- ASSIGNMENT
In the listing below, the lines starting with the line with "Where should I" and going on through the line with "Image resolution: width=1096" are to be reproduced exactly, and only those.

** EXERCISE INPUTS follows **

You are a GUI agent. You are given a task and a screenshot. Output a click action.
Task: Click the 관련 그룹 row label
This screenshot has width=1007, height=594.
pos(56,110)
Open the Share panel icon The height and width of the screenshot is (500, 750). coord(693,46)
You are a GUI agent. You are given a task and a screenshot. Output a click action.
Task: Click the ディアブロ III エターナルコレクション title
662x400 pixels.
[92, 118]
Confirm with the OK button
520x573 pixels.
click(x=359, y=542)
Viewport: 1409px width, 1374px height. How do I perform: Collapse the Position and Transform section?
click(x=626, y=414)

** End of EXERCISE INPUTS **
** EXERCISE INPUTS follows **

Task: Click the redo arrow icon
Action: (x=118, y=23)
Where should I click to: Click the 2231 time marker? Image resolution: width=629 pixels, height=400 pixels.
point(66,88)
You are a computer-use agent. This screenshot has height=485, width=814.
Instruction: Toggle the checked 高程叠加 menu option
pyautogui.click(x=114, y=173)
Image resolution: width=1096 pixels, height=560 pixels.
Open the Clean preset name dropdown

** End of EXERCISE INPUTS **

- RESULT OF THIS EXERCISE
Where should I click to: Click the 2231 time marker? Image resolution: width=629 pixels, height=400 pixels.
point(66,88)
You are a computer-use agent. This screenshot has height=485, width=814.
Instruction: Toggle the checked 高程叠加 menu option
pyautogui.click(x=114, y=173)
Image resolution: width=1096 pixels, height=560 pixels.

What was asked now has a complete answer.